**To be done:**
Write out the records below again, substituting "screen capture" for every "screenshot" and leaving everything else unchanged. Omit the pictures.

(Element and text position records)
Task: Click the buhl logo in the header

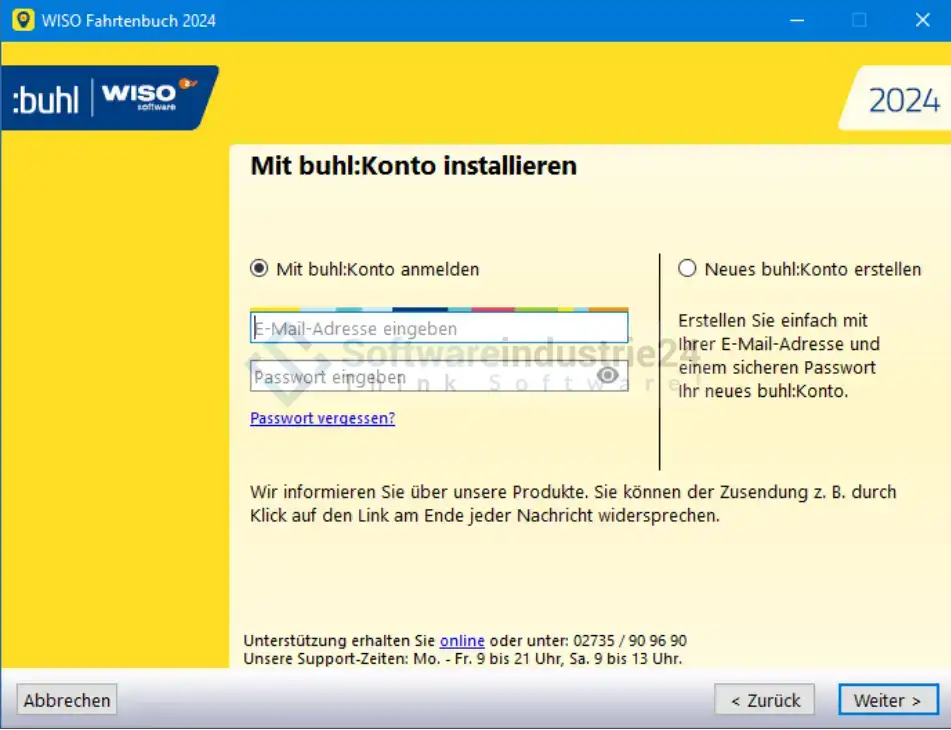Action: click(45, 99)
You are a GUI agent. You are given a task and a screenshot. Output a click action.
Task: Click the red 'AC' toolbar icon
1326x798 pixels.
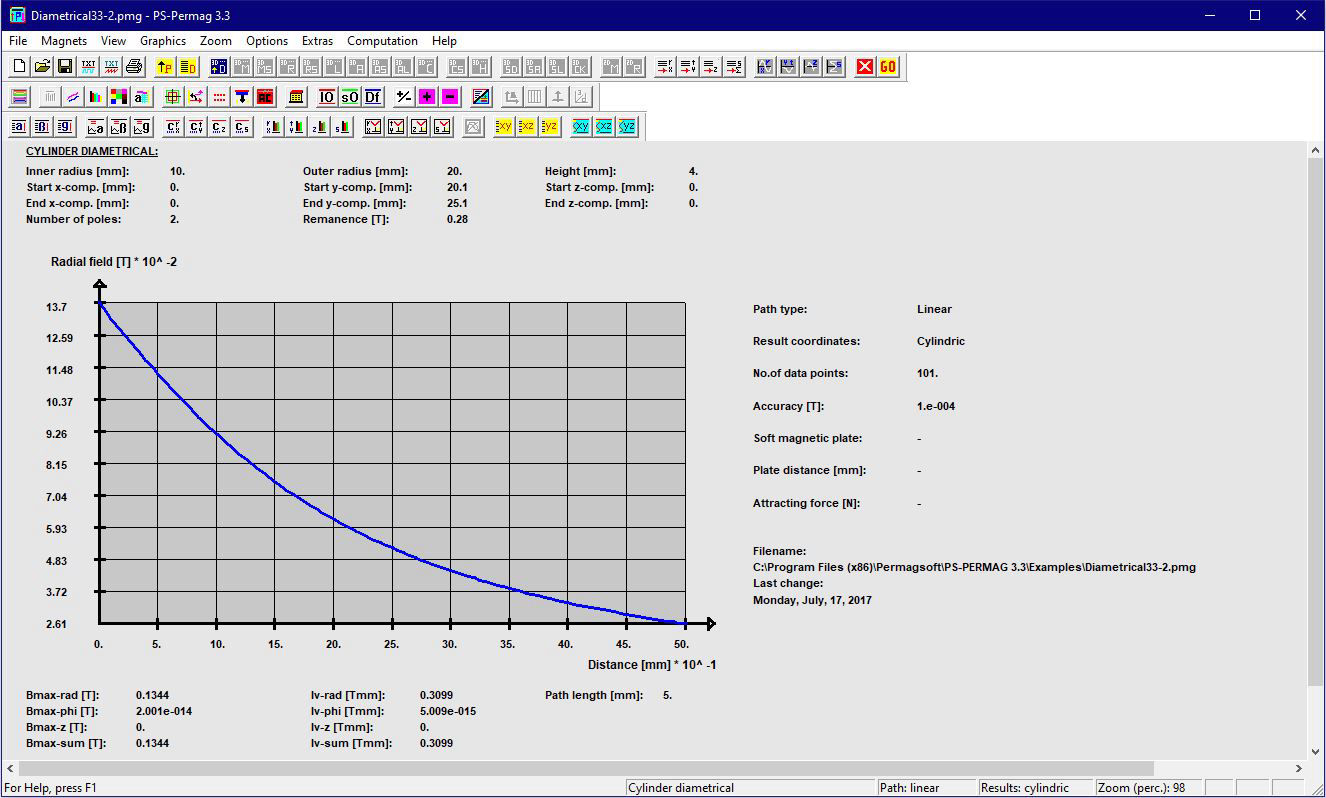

**Complete answer:**
Task: Click the buhl logo in the header

Action: click(45, 99)
You are a GUI agent. You are given a task and a screen capture. Output a click action.
Task: Click the red 'AC' toolbar icon
1326x798 pixels.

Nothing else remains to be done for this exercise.